| Data for review |
»»
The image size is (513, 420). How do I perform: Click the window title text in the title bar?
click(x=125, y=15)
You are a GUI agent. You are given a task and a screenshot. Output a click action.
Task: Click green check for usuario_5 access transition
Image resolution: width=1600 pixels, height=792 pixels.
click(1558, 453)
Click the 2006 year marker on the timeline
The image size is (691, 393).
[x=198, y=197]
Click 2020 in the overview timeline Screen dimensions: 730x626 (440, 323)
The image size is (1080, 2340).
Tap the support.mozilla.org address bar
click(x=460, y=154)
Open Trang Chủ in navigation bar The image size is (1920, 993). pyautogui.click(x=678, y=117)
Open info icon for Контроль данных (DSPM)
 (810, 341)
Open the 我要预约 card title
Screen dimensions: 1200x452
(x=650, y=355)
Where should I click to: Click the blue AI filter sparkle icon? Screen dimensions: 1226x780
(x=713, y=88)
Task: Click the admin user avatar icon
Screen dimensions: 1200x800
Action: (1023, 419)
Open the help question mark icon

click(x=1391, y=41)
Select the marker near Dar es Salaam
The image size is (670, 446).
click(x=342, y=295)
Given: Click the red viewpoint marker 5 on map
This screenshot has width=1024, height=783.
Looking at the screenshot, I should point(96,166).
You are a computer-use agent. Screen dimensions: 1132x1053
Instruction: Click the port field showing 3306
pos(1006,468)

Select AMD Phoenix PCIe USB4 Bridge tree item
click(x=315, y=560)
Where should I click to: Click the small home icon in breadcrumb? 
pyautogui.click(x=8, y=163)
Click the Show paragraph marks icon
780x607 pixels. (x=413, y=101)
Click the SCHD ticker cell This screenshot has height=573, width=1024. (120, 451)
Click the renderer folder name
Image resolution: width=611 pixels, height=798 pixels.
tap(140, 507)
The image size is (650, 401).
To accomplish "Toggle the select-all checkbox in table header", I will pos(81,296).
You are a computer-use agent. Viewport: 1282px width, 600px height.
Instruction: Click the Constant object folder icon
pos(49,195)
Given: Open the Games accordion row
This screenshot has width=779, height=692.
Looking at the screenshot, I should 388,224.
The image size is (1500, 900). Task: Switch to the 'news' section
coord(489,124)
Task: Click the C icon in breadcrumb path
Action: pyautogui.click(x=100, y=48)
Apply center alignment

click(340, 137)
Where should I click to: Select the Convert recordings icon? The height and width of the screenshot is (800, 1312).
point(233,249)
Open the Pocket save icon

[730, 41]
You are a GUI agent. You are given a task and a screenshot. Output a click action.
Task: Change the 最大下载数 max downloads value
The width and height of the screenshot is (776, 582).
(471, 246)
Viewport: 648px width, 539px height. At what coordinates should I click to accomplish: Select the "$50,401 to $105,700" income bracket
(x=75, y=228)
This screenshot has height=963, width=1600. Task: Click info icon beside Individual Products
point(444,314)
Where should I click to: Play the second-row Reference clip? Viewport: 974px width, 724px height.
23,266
««
| Exercise prompt |
Send back each record exactly, and include them all.

| Answer space |
The image size is (513, 420). How do I perform: Click the window title text in the title bar?
click(x=125, y=15)
You are a GUI agent. You are given a task and a screenshot. Output a click action.
Task: Click green check for usuario_5 access transition
Image resolution: width=1600 pixels, height=792 pixels.
click(1558, 453)
Click the 2006 year marker on the timeline
The image size is (691, 393).
[x=198, y=197]
Click 2020 in the overview timeline Screen dimensions: 730x626 (440, 323)
The image size is (1080, 2340).
Tap the support.mozilla.org address bar
click(x=460, y=154)
Open Trang Chủ in navigation bar The image size is (1920, 993). pyautogui.click(x=678, y=117)
Open info icon for Контроль данных (DSPM)
 (810, 341)
Open the 我要预约 card title
Screen dimensions: 1200x452
(x=650, y=355)
Where should I click to: Click the blue AI filter sparkle icon? Screen dimensions: 1226x780
(x=713, y=88)
Task: Click the admin user avatar icon
Screen dimensions: 1200x800
Action: (1023, 419)
Open the help question mark icon

click(x=1391, y=41)
Select the marker near Dar es Salaam
The image size is (670, 446).
click(x=342, y=295)
Given: Click the red viewpoint marker 5 on map
This screenshot has width=1024, height=783.
Looking at the screenshot, I should point(96,166).
You are a computer-use agent. Screen dimensions: 1132x1053
Instruction: Click the port field showing 3306
pos(1006,468)

Select AMD Phoenix PCIe USB4 Bridge tree item
click(x=315, y=560)
Where should I click to: Click the small home icon in breadcrumb? 
pyautogui.click(x=8, y=163)
Click the Show paragraph marks icon
780x607 pixels. (x=413, y=101)
Click the SCHD ticker cell This screenshot has height=573, width=1024. (120, 451)
Click the renderer folder name
Image resolution: width=611 pixels, height=798 pixels.
tap(140, 507)
The image size is (650, 401).
To accomplish "Toggle the select-all checkbox in table header", I will pos(81,296).
You are a computer-use agent. Viewport: 1282px width, 600px height.
Instruction: Click the Constant object folder icon
pos(49,195)
Given: Open the Games accordion row
This screenshot has width=779, height=692.
Looking at the screenshot, I should 388,224.
The image size is (1500, 900). Task: Switch to the 'news' section
coord(489,124)
Task: Click the C icon in breadcrumb path
Action: pyautogui.click(x=100, y=48)
Apply center alignment

click(340, 137)
Where should I click to: Select the Convert recordings icon? The height and width of the screenshot is (800, 1312).
point(233,249)
Open the Pocket save icon

[730, 41]
You are a GUI agent. You are given a task and a screenshot. Output a click action.
Task: Change the 最大下载数 max downloads value
The width and height of the screenshot is (776, 582).
(471, 246)
Viewport: 648px width, 539px height. At what coordinates should I click to accomplish: Select the "$50,401 to $105,700" income bracket
(x=75, y=228)
This screenshot has height=963, width=1600. Task: Click info icon beside Individual Products
point(444,314)
Where should I click to: Play the second-row Reference clip? Viewport: 974px width, 724px height.
23,266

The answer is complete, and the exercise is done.